_WHAT TO WORK ON_: Reproduce the lines from the one containing "This screenshot has height=716, width=1374." through the final line verbatim, leaving out the pictures.

_RECORDS FOR THIS TASK_:
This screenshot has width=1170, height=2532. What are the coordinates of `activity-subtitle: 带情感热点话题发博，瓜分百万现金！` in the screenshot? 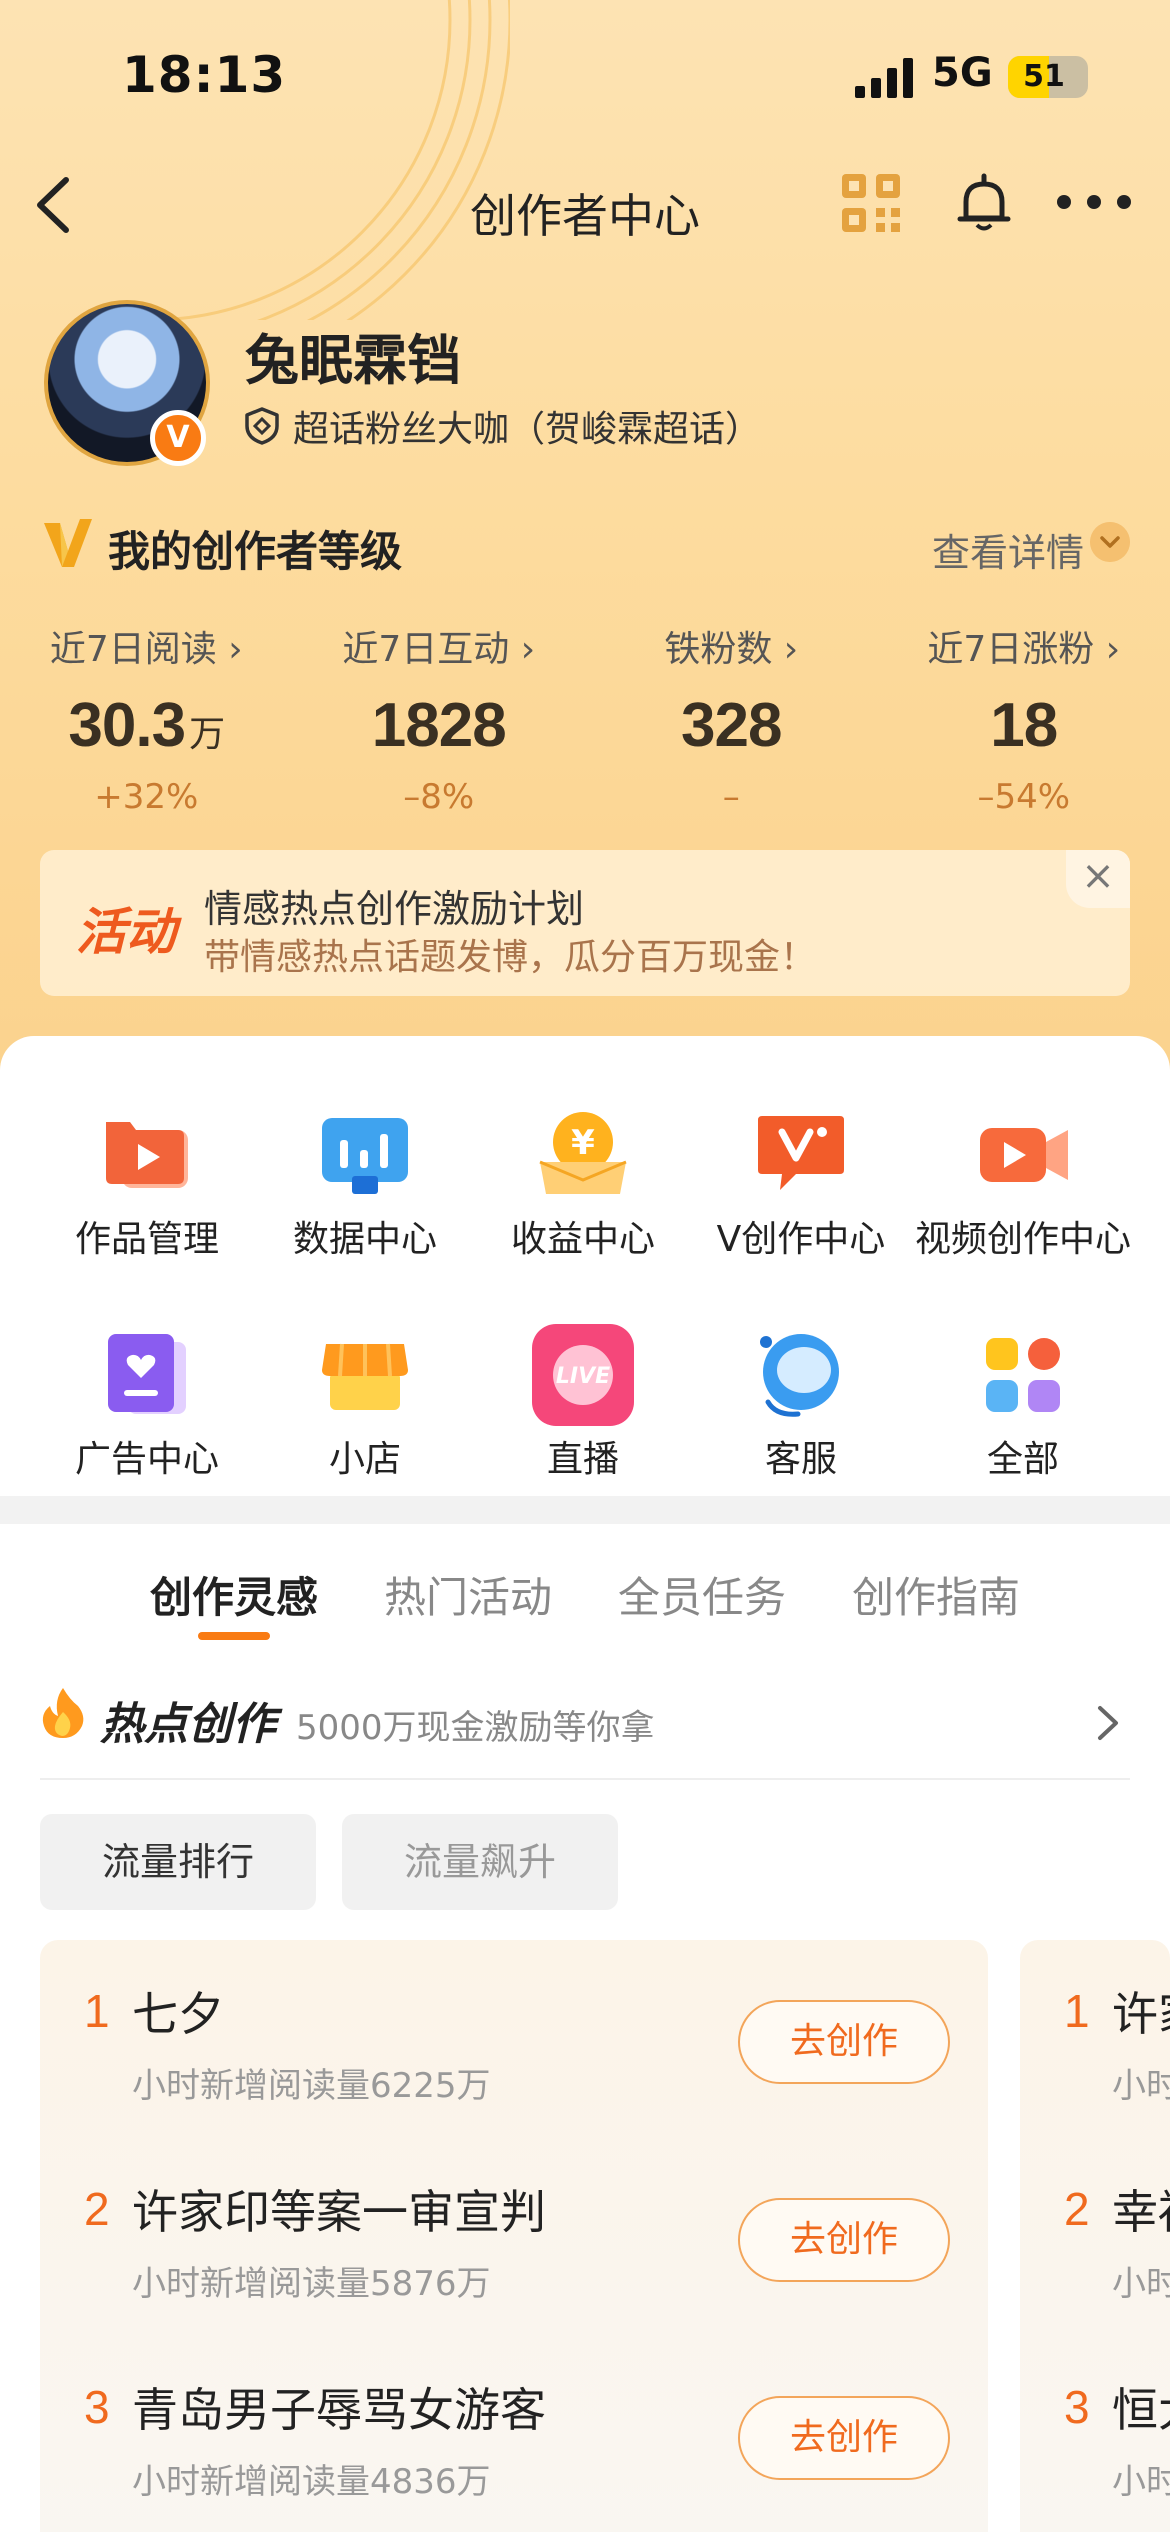 It's located at (510, 958).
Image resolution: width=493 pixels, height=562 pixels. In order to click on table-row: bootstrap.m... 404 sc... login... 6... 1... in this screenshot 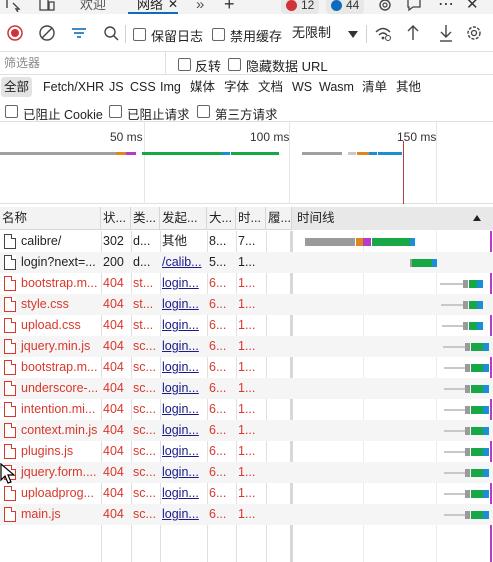, I will do `click(246, 368)`.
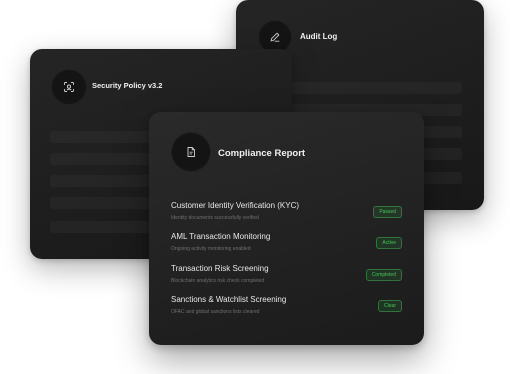  Describe the element at coordinates (215, 218) in the screenshot. I see `compliance-item-subtitle: Identity documents successfully verified` at that location.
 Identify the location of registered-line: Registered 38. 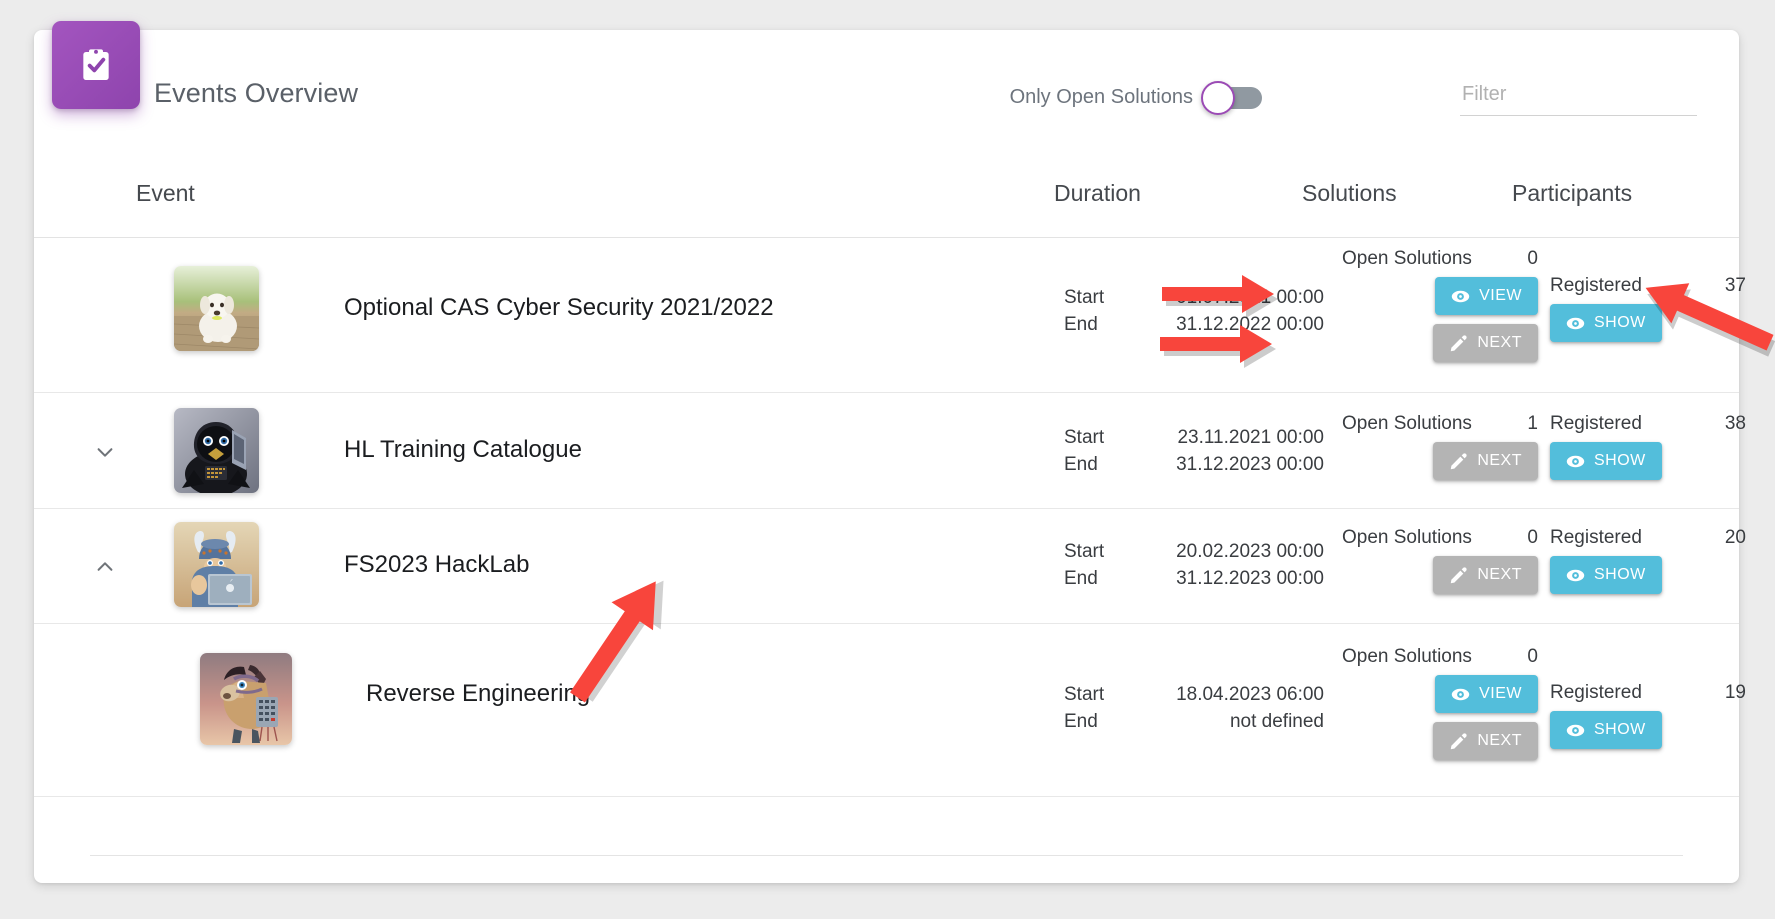
(1648, 424).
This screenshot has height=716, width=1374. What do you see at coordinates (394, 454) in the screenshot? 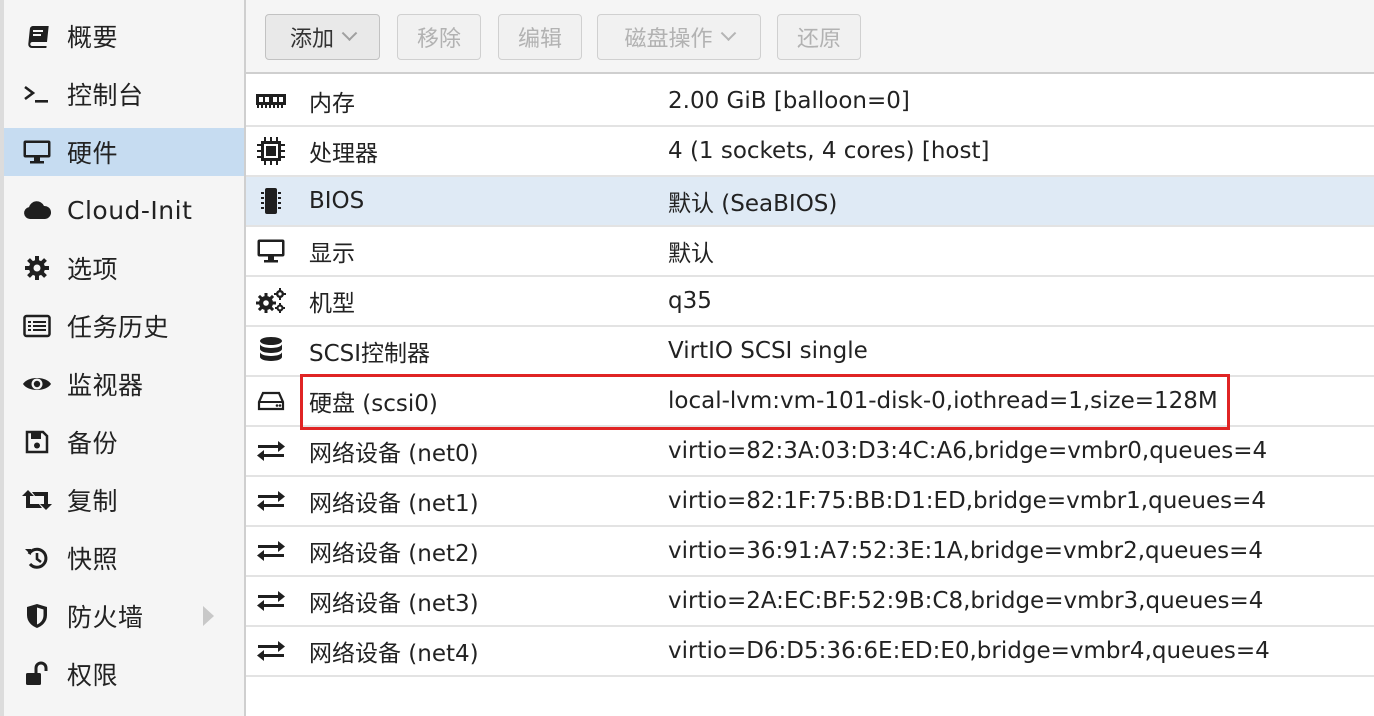
I see `row-name: 网络设备 (net0)` at bounding box center [394, 454].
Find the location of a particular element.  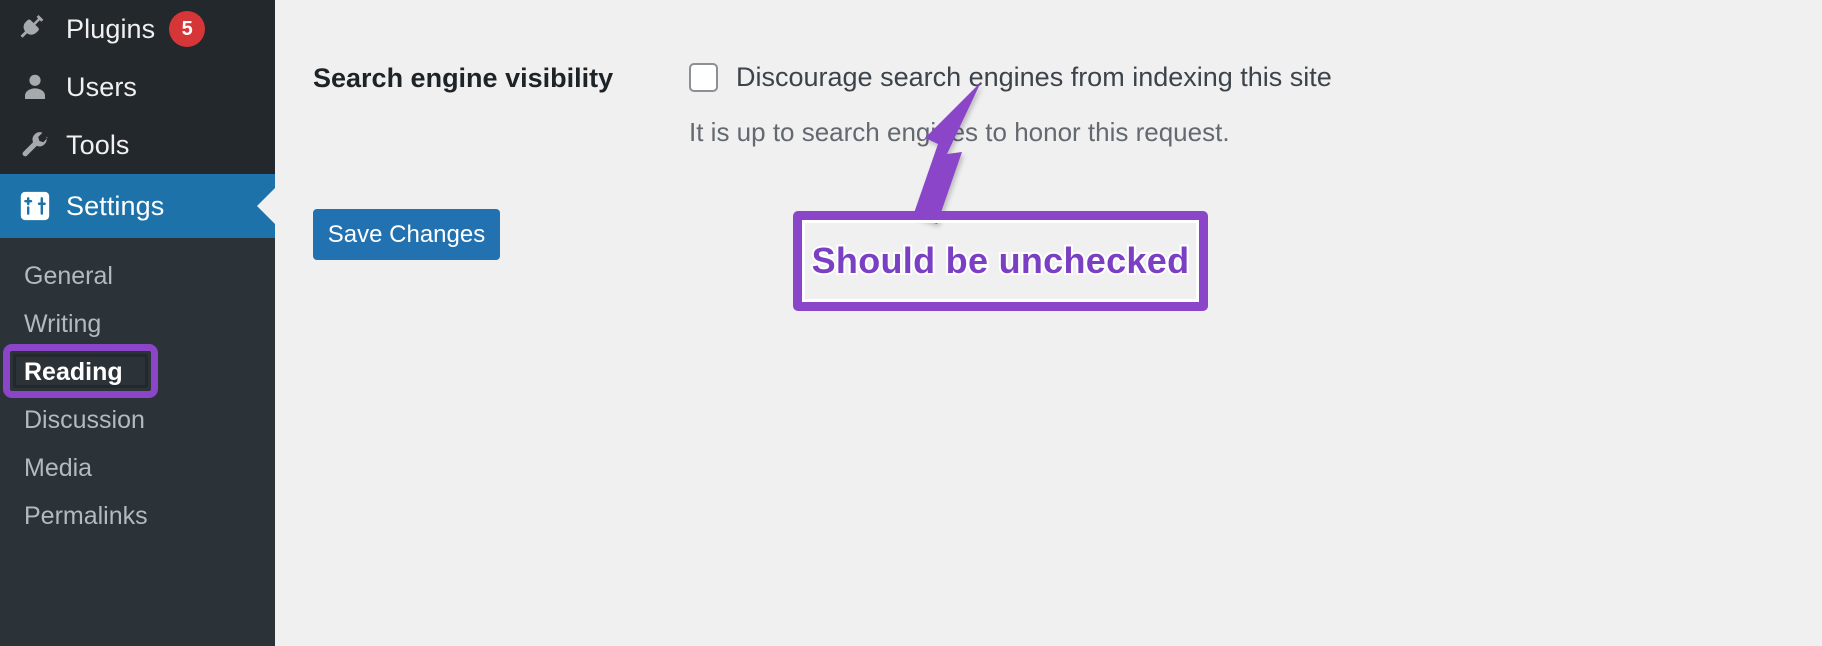

sidebar-subitem-general: General is located at coordinates (138, 276).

_SOLUTION FOR THIS PROBLEM_:
This screenshot has height=716, width=1374. What do you see at coordinates (394, 454) in the screenshot? 
I see `row-name: 网络设备 (net0)` at bounding box center [394, 454].
Find the location of a particular element.  

sidebar-subitem-general: General is located at coordinates (138, 276).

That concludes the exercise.